リポジトリの中での動画関連のディレクトリ構成は、最低限こんな配置がおすすめです。
video/
├── src/
│ ├── compositions/ # コンポーネント定義
│ ├── scenes/ # シーン単位のパーツ
│ ├── components/ # 共通UI(テキストカード・トランジション等)
│ ├── lib/ # ブランド定義・ユーティリティ
│ └── Root.tsx # composition の登録
├── public/ # 画像・音声・アイコン
├── out/ # レンダリング出力(.gitignore に入れる)
└── remotion.config.ts
ポイントは2つです。
out/は.gitignoreに入れる。
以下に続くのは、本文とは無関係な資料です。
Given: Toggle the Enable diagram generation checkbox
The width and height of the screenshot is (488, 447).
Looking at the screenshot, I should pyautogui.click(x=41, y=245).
レンダリング出力(mp4 / webm)は再生成可能なバイナリで、GitHub には上げない- 前章の「ブランド定義」は
src/lib/に置いて、全コンポーネントから参照する形にする。色を変えたいときの修正点が1箇所に集約される
命名規則も最初に決めておきます。コンポーネントは PascalCase、シーンファイルは kebab-case、画像は用途プレフィックス(bg-, icon-, logo-)など。AI 支援(Claude Code 等)で「あのシーン直して」と依頼するときに、ファイル名で意図が伝わる状態にしておくと会話がスムーズです。